Identification of putative ORFs from Ribo-RET data

A total of 1994 IERFs were found in both replicate experiments (Supplementary file 1B). 71% (1406) of these IERFs were associated with a potential ATG or GTG start codon 14–18 nt upstream of their 3’ ends, or a potential TTG start codon 15 nt upstream of their 3’ ends (Supplementary file 1C), a far higher proportion than that expected by chance (17%). Thus, these 1,406 IERFs correspond to the start codons of putative ORFs, with an overall estimated false discovery rate (FDR) of 9% (see Materials and methods for details). 34% (478; FDR of 0.3%) of the putative ORFs precisely match previously annotated ORFs; 27% (373; FDR of 9%) overlap , and are in frame with previously annotated ORFs (i.e. isoform ORFs); 39% (555; FDR of 15%) are novel ORFs, with no match to a previously annotated stop codon. A total of 112 novel ORFs were found entirely in regions presently designated as intergenic; the remaining novel ORFs overlap partly or completely with annotated genes in sense and/or antisense orientations (Figure 3A; Supplementary file 1C). Strikingly, 77% (430) of the novel ORFs we identified are sORFs, with 48 novel ORFs consisting of only a start and stop codon (Supplementary file 1C), an architecture recently described in E. coli (Meydan et al., 2019).

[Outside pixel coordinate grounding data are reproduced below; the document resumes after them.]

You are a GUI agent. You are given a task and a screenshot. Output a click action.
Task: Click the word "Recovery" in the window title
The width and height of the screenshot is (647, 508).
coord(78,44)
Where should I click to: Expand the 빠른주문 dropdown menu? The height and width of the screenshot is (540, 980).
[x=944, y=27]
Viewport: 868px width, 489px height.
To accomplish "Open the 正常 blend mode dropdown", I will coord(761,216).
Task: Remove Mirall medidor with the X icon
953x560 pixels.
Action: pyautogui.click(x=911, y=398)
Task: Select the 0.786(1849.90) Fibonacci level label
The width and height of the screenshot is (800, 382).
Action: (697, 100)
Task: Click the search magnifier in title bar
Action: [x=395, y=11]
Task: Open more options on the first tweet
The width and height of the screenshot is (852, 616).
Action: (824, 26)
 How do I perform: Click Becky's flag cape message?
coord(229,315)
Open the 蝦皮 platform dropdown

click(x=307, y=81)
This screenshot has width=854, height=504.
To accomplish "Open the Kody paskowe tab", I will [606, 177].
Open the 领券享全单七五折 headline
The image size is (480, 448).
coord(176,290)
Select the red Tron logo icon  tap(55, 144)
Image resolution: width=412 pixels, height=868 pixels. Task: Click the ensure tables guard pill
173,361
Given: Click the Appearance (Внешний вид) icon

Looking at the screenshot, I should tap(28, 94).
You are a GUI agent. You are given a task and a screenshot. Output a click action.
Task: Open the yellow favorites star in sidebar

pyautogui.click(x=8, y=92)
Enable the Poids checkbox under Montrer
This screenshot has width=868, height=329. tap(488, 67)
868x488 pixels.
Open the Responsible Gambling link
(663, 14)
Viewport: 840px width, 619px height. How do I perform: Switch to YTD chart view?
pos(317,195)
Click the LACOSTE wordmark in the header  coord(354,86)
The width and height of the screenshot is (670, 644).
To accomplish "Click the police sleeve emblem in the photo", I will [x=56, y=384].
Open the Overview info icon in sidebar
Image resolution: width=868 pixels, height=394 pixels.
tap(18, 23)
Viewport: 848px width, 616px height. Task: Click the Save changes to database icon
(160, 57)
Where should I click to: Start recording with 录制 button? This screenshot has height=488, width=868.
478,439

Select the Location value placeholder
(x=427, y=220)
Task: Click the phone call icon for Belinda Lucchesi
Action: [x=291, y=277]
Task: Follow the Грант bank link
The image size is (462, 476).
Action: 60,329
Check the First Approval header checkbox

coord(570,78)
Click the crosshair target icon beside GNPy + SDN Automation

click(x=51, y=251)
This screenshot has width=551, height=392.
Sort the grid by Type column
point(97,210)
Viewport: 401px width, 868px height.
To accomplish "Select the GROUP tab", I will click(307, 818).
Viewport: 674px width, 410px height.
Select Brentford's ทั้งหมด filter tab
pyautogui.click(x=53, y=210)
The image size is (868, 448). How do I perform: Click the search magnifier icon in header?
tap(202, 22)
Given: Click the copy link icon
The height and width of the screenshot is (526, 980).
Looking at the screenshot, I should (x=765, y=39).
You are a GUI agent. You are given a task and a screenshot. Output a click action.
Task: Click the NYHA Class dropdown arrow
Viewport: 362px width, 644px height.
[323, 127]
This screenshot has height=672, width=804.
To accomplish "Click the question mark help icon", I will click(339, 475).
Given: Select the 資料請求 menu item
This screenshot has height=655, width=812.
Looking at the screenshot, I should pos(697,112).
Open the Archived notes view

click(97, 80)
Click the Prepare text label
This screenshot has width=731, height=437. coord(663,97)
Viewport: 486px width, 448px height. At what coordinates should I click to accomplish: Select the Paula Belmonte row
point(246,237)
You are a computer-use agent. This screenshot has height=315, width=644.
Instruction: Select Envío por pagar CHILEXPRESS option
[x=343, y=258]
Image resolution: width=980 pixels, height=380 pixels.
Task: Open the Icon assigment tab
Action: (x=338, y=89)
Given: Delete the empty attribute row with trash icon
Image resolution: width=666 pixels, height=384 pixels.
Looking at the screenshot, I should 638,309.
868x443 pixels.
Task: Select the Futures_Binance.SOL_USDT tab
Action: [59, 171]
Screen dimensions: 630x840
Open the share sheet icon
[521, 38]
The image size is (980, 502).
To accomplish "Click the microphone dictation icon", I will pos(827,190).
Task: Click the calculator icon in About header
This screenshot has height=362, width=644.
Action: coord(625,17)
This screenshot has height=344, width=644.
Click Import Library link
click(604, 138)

Figure 3 with 1 supplement see all

Download asset Open asset

Features of higher-confidence ORFs identified by Ribo-RET.

(A) Distribution of different classes of ORFs identified by Ribo-RET. The pie-chart shows the proportion of identified ORFs in each class. Isoform ORFs are further classified based on whether they are longer (‘N-terminal extension’) or shorter (‘N-terminal truncation’) than the corresponding annotated ORF. Novel ORFs are further classified based on their overlap with annotated genes. ‘Sense’, ‘antisense’, and ‘mixed’ refer to whether the overlapping gene(s) is/are in the sense, antisense, or both (multiple overlapping genes) orientations with respect to the novel ORF. ‘Fully’ and ‘Partially’ indicate whether all or only some of the novel ORF overlaps annotated genes. (B) Strip plot showing the ΔG for the predicted minimum free energy structures for the regions from –40 to +20 nt relative to putative start codons for the different classes of ORF, and for a set of 500 random sequences. Median values are indicated by horizontal lines.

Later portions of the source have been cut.